Comparison of the physical properties and assembly pathways of the related bacteriophages T7, T3 and phi II.

To understand constraints on the evolution of bacteriophage assembly, the structures, electrophoretic mobilities (mu) and assembly pathways of the related double-stranded DNA bacteriophages T7, T3 and phi II, have been compared. The characteristics of the following T7, T3 and phi II capsids in these assembly pathways have also been compared: (1) a DNA-free procapsid (capsid I) that packages DNA during assembly; (b) a DNA packaging-associated conversion product of capsid I (capsid II).
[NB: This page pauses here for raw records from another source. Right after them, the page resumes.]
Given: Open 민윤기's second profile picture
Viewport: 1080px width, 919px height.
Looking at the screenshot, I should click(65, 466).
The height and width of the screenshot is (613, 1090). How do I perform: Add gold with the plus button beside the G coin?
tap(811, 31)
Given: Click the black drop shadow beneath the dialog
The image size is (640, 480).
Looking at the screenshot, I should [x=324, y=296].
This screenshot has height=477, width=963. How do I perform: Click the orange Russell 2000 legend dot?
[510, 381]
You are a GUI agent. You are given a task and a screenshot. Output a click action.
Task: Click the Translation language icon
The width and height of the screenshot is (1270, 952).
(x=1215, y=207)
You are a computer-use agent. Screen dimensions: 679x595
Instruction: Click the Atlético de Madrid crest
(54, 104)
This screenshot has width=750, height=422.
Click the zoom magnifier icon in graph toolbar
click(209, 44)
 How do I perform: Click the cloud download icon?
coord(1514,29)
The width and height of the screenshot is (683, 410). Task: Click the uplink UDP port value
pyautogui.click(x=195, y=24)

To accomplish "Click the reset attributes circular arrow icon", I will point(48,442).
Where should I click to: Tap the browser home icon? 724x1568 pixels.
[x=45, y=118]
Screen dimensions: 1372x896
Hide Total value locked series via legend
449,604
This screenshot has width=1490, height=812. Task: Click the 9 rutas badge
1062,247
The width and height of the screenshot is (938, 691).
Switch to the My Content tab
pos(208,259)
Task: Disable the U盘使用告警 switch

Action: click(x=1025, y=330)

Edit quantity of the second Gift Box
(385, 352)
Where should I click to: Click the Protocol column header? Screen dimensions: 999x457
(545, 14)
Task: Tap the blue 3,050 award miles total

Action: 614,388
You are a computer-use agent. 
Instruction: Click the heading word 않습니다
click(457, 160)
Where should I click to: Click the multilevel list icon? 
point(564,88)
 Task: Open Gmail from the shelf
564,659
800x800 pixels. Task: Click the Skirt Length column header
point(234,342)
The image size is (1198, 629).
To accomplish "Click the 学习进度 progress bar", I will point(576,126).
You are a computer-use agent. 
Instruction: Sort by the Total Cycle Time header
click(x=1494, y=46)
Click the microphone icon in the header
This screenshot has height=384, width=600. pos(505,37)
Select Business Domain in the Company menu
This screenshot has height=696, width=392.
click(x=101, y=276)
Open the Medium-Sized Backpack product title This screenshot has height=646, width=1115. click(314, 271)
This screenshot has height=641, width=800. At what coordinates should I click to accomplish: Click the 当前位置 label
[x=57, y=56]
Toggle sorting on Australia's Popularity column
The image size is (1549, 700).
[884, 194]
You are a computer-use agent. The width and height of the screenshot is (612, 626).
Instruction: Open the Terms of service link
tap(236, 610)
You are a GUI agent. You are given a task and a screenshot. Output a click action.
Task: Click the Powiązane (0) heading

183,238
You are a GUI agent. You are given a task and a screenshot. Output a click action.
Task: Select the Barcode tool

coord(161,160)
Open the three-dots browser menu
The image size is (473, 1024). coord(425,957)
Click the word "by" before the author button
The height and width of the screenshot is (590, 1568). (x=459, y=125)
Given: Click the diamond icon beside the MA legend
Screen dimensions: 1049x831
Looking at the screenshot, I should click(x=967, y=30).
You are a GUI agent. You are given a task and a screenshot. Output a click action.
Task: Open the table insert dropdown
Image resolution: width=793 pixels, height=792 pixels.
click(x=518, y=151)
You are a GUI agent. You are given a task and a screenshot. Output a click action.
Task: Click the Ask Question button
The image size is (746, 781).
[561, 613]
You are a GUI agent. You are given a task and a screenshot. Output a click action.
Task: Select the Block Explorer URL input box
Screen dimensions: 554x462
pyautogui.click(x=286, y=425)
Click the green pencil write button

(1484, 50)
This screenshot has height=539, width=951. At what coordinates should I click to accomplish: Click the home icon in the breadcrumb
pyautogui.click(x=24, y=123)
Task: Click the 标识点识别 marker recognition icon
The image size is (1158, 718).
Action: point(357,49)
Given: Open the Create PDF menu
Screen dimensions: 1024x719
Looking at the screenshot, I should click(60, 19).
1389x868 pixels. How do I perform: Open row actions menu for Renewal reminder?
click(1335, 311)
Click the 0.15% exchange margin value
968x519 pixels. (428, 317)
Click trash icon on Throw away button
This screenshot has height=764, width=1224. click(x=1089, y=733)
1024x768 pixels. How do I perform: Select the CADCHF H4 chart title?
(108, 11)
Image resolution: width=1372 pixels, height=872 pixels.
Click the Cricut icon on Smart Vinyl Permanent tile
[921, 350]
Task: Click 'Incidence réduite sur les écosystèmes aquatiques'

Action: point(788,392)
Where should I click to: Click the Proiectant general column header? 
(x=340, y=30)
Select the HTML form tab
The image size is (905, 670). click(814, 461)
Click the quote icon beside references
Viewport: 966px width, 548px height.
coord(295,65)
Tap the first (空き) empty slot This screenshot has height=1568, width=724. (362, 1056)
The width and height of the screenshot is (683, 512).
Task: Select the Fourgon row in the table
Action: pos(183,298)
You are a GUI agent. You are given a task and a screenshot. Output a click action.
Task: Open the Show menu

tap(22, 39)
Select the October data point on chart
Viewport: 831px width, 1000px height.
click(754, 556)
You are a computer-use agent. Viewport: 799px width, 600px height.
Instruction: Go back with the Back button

The molecular weights of the T3 and phi II genomes were 25.2 X 10(6) and 25.9 (+/- 0.2) X 10(6) (26.44 X 10(6) for T7, as previously determined), as determined by agarose gel electrophoresis of intact genomes. The radii of T7, T3 and phi II bacteriophages were indistinguishable by sieving during agarose gel electrophoresis (+/- 4%) and measurement of the bacteriophage hydration (+/- 2%) (30.1 nm for T7, as previously determined). Assuming a T = 7 icosahedral lattice for the arrangement of the major capsid subunits (p10A) of T7, T3 and phi II best explains these data and data previously obtained for T7. At pH 7.4 and an ionic strength of 1.2, the solid-support-free mu values (mu 0 values) of T7, T3 and phi II bacteriophages, obtained by extrapolation of mu during agarose gel electrophoresis to an agarose concentration of 0 and correction for electro-osmosis, were -0.71, -0.91 and -1.17(X 10(-4) cm2V-1 s-1. The mu 0 values of T7, T3 and phi II capsids I were -1.51, -1.58 and -2.07(X 10(-4] cm2V-1 s-1. For the capsids II, these mu 0 values were -0.82, -1.07 and -1.37(X 10(-4] cm2V-1 s-1. The tails of all three bacteriophages were positively charged and the capsid envelopes (heads) were negatively charged. In all cases the procapsid had a negative mu 0 value larger in magnitude than the negative mu 0 value for bacteriophage or capsid II. A trypsin-sensitive region in capsid I-associated, but not capsid II-associated, T3 p10A was observed (previously observed for T7). The largest fragment of trypsinized capsid I-associated p10A had the same molecular weight in T7 and T3, although the T3 p10A is 18% more massive than the T7 p10A. It is suggested that the trypsin-resistant region of capsid I-associated p10A determines the radius of the bacteriophage capsid.